Christoph Friedrich in seinem Büro 3 min
Bildrechte: MITTELDEUTSCHER RUNDFUNK

Betroffene kämpfen mit Folgeschäden

Für die Opfer ist der Contergan-Skandal aber auch mehr als 60 Jahren nach der Markteinführung nicht vorbei. Wie Georg Löwenhauser, der Vorsitzende des Bundesverbandes Contergangeschädigte, sagt, warten viele Betroffene noch immer auf eine Entschuldigung des Herstellers Grünenthal. Der Konzern hatte sich bisher nur dafür entschuldigt, nicht früher auf die Opfer zugegangen zu sein.

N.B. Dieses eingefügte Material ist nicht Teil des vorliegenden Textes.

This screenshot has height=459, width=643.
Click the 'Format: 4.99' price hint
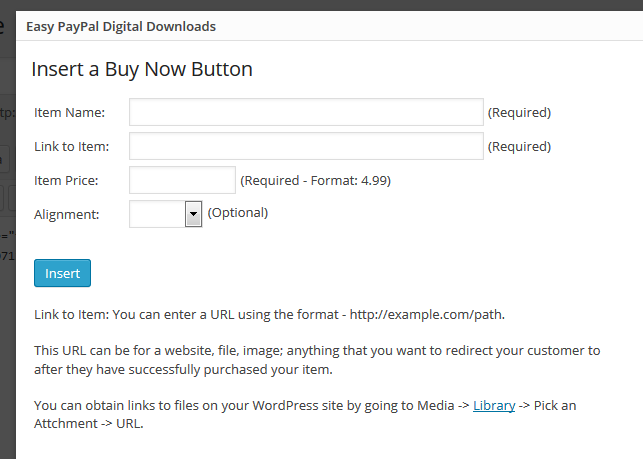click(351, 181)
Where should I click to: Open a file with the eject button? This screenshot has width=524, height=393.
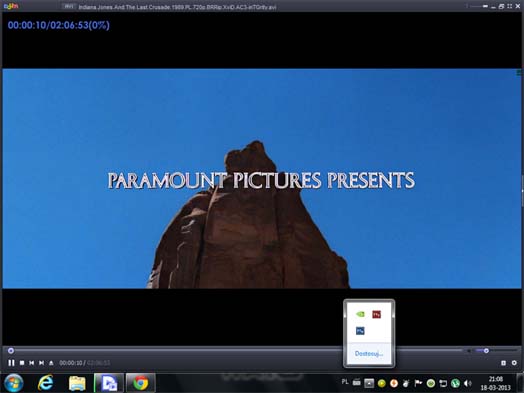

Die Betroffenen im fortgeschrittenen Alter kämpfen inzwischen nicht nur mit den angeborenen körperlichen Beeinträchtigungen, sondern auch mit Folgeschäden. Ihr Leben und Alltag wird durch den erhöhten Verschleiß, zum Beispiel von Gelenken, zusätzlich erschwert. Und offenbar hat die Einnahme von Contergan vor der Geburt auch die Gefäßbildung beeinflusst, wie einige Fälle bereits zeigen.

Über dieses Thema berichtete MDR Fernsehen auch in: Brisant | 18.01.2018 | 18:11 Uhr

Der Artikel war erstmals 2020 online und wurde 2024 überarbeitet und ergänzt.